School of Education


Doctor of Education in Educational Leadership (EdD)


Kenneth Tierce


African American, Adolescent, Achievement Gap, School, Perceptions, High-Achieving, Aware, Unaware, Social Capital, Parental Expectations, Peers, Life in the Gap, High Stakes Test


The purpose of this transcendental phenomenological study was to describe how the achievement gap is perceived as a lived experience by African American adolescents in a southeastern United States school district. The perception of the achievement gap as a lived experience among African American adolescents is generally defined as the meaning this group ascribes to their lived experience in the academic achievement gap. The theory guiding this study was Lev Vygotsky’s sociocultural theory. Vygotsky theorized that sociocultural learning precedes cognitive development; therefore, African American adolescents’ sociocultural awareness of the gap, or the meaning or lack of definition in perceptions of the academic achievement gap, would then precede their abilities to make developmental strides to close the achievement gap.
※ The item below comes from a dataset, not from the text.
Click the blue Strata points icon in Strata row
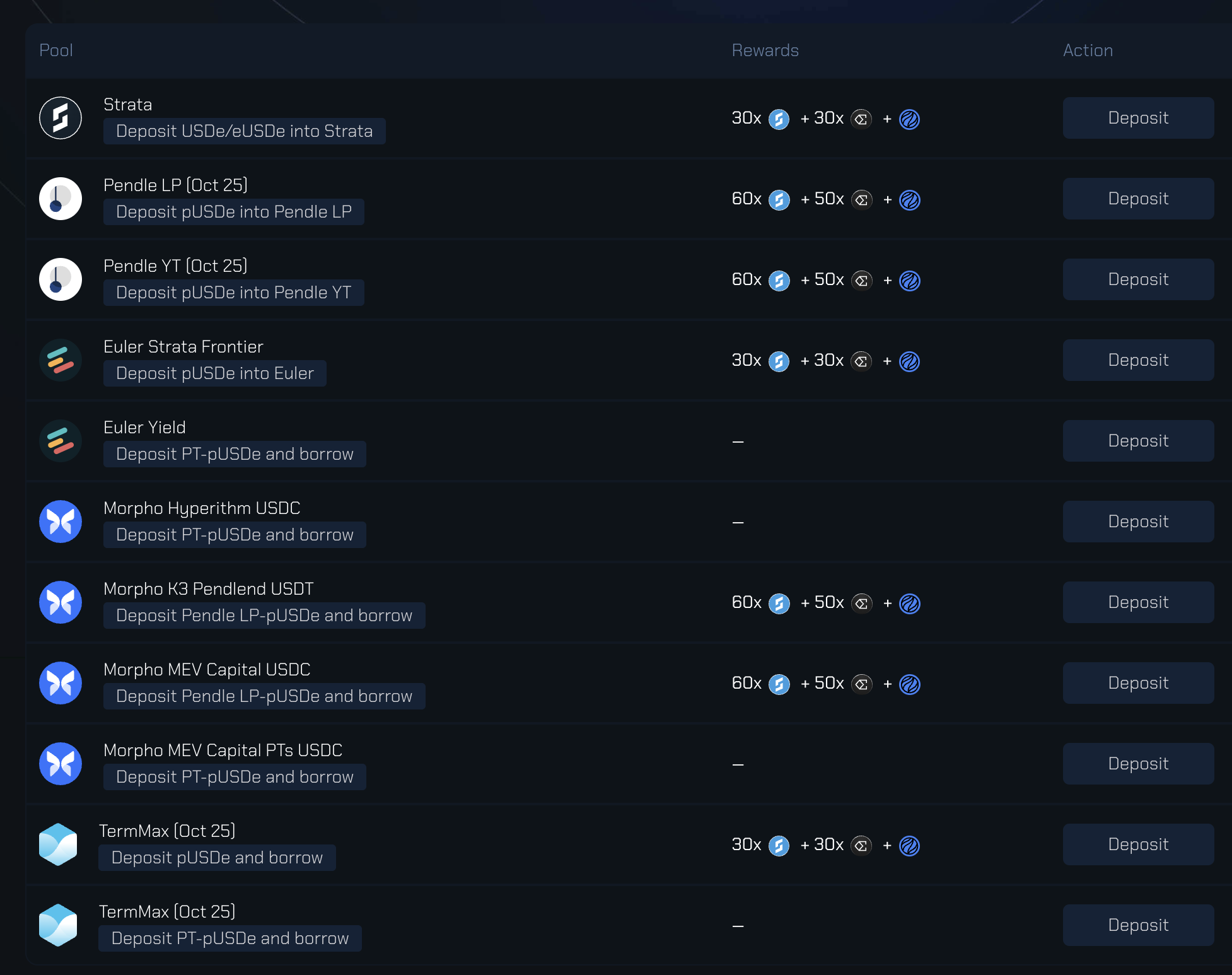The image size is (1232, 975). tap(779, 119)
Following a purposeful sample, data collection consisted of a 1-hour individual interview with each adolescent participant encompassing questions designed to probe their academic experiences. The second interview was also 1 hour, conducted collectively as a focus group interview. Both the individual interviews and the focus group interview were recorded and subsequently transcribed verbatim. Participants journaled their thoughts throughout the data collection phase. Data were then analyzed by describing as well as coding to organize and classify information. This process served to identify categories and themes from the research. Interviews were coded to highlight significant statements and identify themes. Trustworthiness was confirmed by lucid descriptions as well as clarification of subjects’ statements.